TEXT PASSAGE |
## BEGIN

## Introduction

Hello it's a me again Drifter Programming!

Today's topic of **Physics **in the branch of **Electromagnetism **is again **Gauss's law**! This time we will cover the **Applications **of this law and not the "basic theory" behind it. I will split this post in parts and actual "mathematical" examples will come in an upcoming post :)

So, without further do, let's get started!

## Applying Gauss's law

First of all, **Gauss's law applies to any distribution of charge and for any surface**.

We can **use the equation** in mainly two ways:

- When knowing an distribution of charge with enough symmetry then we can calculate the integral of Gauss's law and so can calculate the electric field.
- When knowing the electric field we can use the law to find the distribution of charge, such as charges on top of conductive surfaces.

Some **critical points/tips** when applying the law:

- The first step when applying Gauss's law is of course the
**selection of the**so called**Gaussian surface**(or G.S. in short) that we are going to use with Gauss's law. When calculating the electric feild at some specific point we of course have to make sure that the point is on top of that Gaussian surface. **The Gaussian surface doesn't have to be a real surface**(as I already pointed out last time). Often the appropriate geometrical surface is an**imaginery surface**.**The Gaussian surface and the distribution of charge need to have some common property of symmetry**, so that it's possible to calculate the integral. So, when the distribution of charge is an sphere then the G. S. will also be an concentric sphere.- We often
**split an closed G. S. in to many separate surfaces**. Of course the integral of the total closed surface is equal to the sum of the integral of each separate surface (some could also equal zero). - When an
**electric field E is vertically across**at some point of a surface with area A and also has the same meter at each point of the surface, then the**electric field is constant**and so the**integral of the total surface is equal to EA**. - When an
**electric field E is tangent at every point of a surface, then the Gauss integral on top of the whole surface is****zero**. - When
**E = 0 at every point of a surface, then the integral is zero**. - Generally,
**the electric field is partially caused by charges inside of the volume and partially caused by charged outside of the volume of the surface**. This means that**the electric field at points inside of the surface is not necessarily zero, even when there are no charges inside of that surface**. But, at this last case the integral of that closed surface is of course always zero.

## Gauss Applications

Let's now get into some Applications for simple distributions of charge...

## END

DATA SHOWN |
## BEGIN

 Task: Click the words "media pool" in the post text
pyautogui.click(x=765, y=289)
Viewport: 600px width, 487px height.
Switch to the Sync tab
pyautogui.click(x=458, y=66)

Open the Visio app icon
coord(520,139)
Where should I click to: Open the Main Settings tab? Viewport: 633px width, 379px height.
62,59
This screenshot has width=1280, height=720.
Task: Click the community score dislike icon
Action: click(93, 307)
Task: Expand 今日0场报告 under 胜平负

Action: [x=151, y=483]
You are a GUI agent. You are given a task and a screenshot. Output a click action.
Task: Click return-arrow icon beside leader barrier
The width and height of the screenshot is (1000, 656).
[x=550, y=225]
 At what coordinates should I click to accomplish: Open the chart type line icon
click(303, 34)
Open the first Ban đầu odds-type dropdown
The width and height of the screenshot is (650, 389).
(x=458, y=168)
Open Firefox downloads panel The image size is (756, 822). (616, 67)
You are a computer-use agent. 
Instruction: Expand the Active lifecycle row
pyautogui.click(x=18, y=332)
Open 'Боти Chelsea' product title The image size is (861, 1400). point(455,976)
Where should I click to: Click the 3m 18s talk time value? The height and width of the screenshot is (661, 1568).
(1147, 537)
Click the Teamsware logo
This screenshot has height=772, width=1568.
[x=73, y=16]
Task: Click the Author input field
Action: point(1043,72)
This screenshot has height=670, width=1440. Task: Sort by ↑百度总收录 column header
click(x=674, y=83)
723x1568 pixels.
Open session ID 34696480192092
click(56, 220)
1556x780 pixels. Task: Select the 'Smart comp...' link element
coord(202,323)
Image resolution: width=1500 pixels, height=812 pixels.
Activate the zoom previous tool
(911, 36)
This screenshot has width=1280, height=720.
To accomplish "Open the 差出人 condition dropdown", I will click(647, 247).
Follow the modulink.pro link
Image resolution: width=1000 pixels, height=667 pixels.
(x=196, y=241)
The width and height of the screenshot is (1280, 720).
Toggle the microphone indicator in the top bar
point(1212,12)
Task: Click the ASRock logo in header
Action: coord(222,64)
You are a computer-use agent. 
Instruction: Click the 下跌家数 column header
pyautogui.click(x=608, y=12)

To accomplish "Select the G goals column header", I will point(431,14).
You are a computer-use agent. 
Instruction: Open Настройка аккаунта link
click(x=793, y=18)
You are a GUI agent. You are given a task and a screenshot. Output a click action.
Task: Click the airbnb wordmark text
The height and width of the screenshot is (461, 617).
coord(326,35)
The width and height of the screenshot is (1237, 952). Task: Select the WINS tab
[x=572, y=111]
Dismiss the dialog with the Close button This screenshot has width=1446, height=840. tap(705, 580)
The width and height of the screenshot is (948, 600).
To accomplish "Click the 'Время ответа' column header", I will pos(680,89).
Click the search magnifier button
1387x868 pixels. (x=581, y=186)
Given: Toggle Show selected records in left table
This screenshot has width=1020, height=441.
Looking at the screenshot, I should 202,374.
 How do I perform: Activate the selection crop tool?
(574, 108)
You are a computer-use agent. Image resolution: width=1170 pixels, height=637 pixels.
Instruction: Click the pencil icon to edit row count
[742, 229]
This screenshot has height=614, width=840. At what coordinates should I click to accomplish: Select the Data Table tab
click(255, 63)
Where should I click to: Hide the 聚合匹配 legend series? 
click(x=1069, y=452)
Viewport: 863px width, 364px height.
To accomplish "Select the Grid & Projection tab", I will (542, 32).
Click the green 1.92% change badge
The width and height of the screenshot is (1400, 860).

## END

WORK TO COMPLETE |
a. Reproduce the listing lines verbatim, starting at the line containing "Click the search magnifier button" and ending at the last line of the listing.
b. Write the next part of the post on applying Gauss's law, beginning after its final sentence.
The Gauss's law post and the listing have nothing to do with each other.

RESPONSES BY TASK |
a.
Click the search magnifier button
1387x868 pixels. (x=581, y=186)
Given: Toggle Show selected records in left table
This screenshot has width=1020, height=441.
Looking at the screenshot, I should 202,374.
 How do I perform: Activate the selection crop tool?
(574, 108)
You are a computer-use agent. Image resolution: width=1170 pixels, height=637 pixels.
Instruction: Click the pencil icon to edit row count
[742, 229]
This screenshot has height=614, width=840. At what coordinates should I click to accomplish: Select the Data Table tab
click(255, 63)
Where should I click to: Hide the 聚合匹配 legend series? 
click(x=1069, y=452)
Viewport: 863px width, 364px height.
To accomplish "Select the Grid & Projection tab", I will (542, 32).
Click the green 1.92% change badge
The width and height of the screenshot is (1400, 860).

b.
### Locating excess charge at a solid conductor

When excess charge is placed at a solid conductor and when the stability has been restored, then the charge resides throughout the surface and not in the internal of the conductor.

Let's proof this...

We know from Electrostatics (charge at rest) that the electric field E at every point inside of an conductive material is zero, cause if not then the charges would move and so the material would be unstable.

Suppose that we "create" an Gaussian surface with area A in the inside of the conductor. Because E = 0 at every point of the entire surface we know from Gauss's law that the total charge inside is also zero.

Let's shrink this surface until we can consider the surface a point. Of course this point charge must have charge zero. We can apply this for any point inside of the conductor and so there can't be any point with charge inside of the conductor.

So, any excess charge (at static condition or stability) on top of a solid conductor is distributed along the surface like that:

This was more of an theoretical application, but I think that it helps you understand what it means to have no electric field (E = 0) in the inside of a conductor.

### Electric field of a charged conductive sphere

Suppose we have a solid, charged, conductive sphere of charge q and radius R.

What is the meter of the electric field at any point outside of that sphere?

Using the previous application's knowledge we can say that all the charge resides on the surface of the sphere. The sphere is of course symmetrical and so has the charge uniformly distributed throughout the surface. This means that the electric field's direction at any point P outside of the sphere is the radial line between the center of the sphere and the point P.

The electric field is of course radial and so the meter of E at all the points of a spherical surface with radius r that is concentric to the solid sphere is equal.

Let's suppose such an Gaussian surface which is a sphere with radius r, which is bigger then the radius R of the conductive sphere. The area of that surface is of course 4πr^2.

Because the electric field is vertically across at every point we have:

This equation is exactly the same that we had with point charges!

This means that the electric field that is caused by the sphere is equal to the one that would be caused if the charge was concentrated at the center of the sphere.

Exactly at the surface of the sphere where r = R we have:

When r < R the electric field is of course zero and so E = 0.

The limit as R -> 0 gives us Coulomb's law!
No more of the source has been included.